Over the course of five-plus decades, the Grateful Dead – as well as various projects featuring core band members – have played various venues of escalating size to observe the turning of the year, from intimate rooms like the original Fillmore Auditorium (and, in the case of Jerry Garcia in a couple of years the Dead took the big night off, Keystone Berkeley) all the way up to large arenas such as the Cow Palace and Oakland Coliseum, with intermediate steps during that ascent at hallowed spots including Winterland and Oakland Auditorium (later redubbed the Henry J. Kaiser Convention Center).
But in 2019, Dead & Company enjoyed a unique distinction – presiding over the very first New Year’s festivities at a brand-spankin’-new venue: Chase Center, a state-of-the-art multi-purpose arena on the San Francisco waterfront that had opened just a few months earlier, primarily to serve as home court for local hoop heroes the Golden State Warriors, lured across the Bay from Oakland by the promise of such snazzy new digs, but also well-designed with musical events in mind, offering excellent sightlines, cushy seating (not that sitting would be a high priority on these particular nights) and plenty of room to roam (and dance). The shiny new building generated an appropriate degree of oohing-and-ahhing from Dead Heads checking out the deluxe amenities on opening night of the two-show stand.
Oh, one more very important thing about this venue: the place sounds really good. That’s far from a given when it comes to arenas built for basketball, hockey and the like, but in this case a great deal of attention was paid to acoustical design, with the intention of providing the greatest sonic clarity attainable in a room of that size, and the proof was in the hearing from the first notes of the first song in Dead & Company’s Chase Center debut (of course, it helps to have a P.A. system as good as the one Dead & Co. carries, not to mention an audio wizard like Derek Featherstone doing the house mix).
Speaking of those first notes of that first song, Dead & Company made just the right call to launch the two-night celebration: the huge, unmistakable opening chord to “Shakedown Street” – just the thing to inspire the crowd to start heating up that brand-new dance floor and set the stage for a spirited first set with plenty of stylistic variety, from country to blues, from ballads to jazz-inspired exploration, with highlights including “Cumberland Blues,” “It Hurts Me Too,” and “High Time,” with an extended “Bird Song” to close out the first half.

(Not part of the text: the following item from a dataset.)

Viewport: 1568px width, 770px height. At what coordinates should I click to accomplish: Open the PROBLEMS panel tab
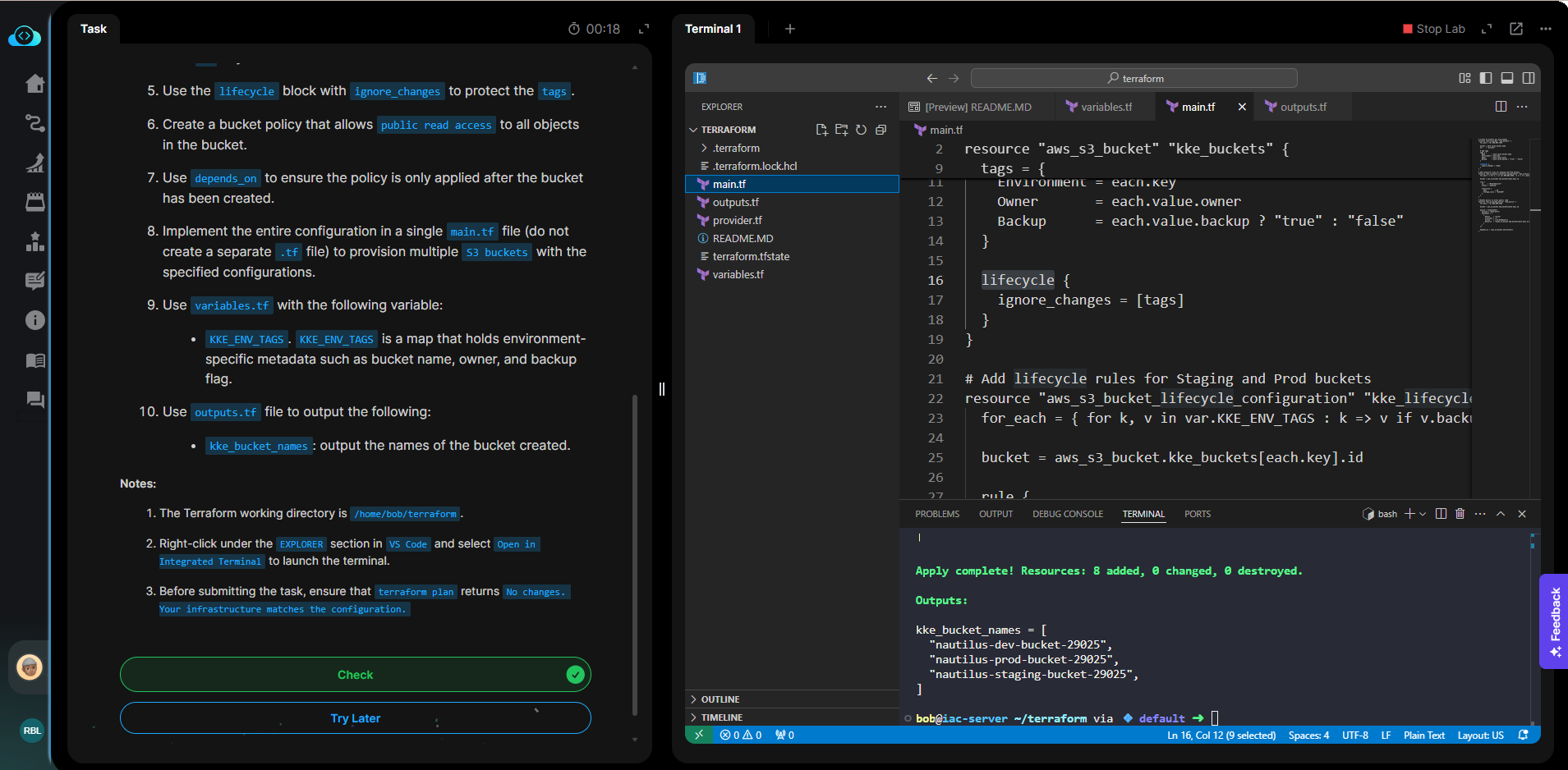937,514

Having gotten the feel of the new room in a hurry, the band hit the stage with a full head of steam for part two, embarking on a seamless dash through a killer list of favorites, starting with a relaxed “Music Never Stops,” and then a quick boost to the intensity quotient with “Deal.” Next up is one of the more potent combos in the repertoire: “St. Stephen” into “The Eleven” (complete with the “William Tell Bridge”) into “Turn On Your Love Light” (or as we oldsters who remember LPs like to put it, Sides Two & Three of Live/Dead). The momentum of “Lovelight” carries through to a pulsating Drums segment that’s at once highly energetic and hypnotic, followed by a Space sojourn that starts out abstract and ethereal but takes a turn about halfway through into a Jeff Chimenti-John Mayer-driven jam that feels something like George Benson’s hit arrangement of “On Broadway.” That rhythmic detour spirals neatly into “The Wheel,” which moves from a Caribbean-flavored coda into the exquisite “Stella Blue,” and to finish off the set, a hard-driving “Casey Jones.”
For the encore, a nice surprise: Dead & Company’s first-ever performance of Bob Dylan’s comic gem from the Basement Tapes era, “Quinn The Eskimo (Mighty Quinn).” And then it was time to head homeward, to rest up for the big fun to come on the following night.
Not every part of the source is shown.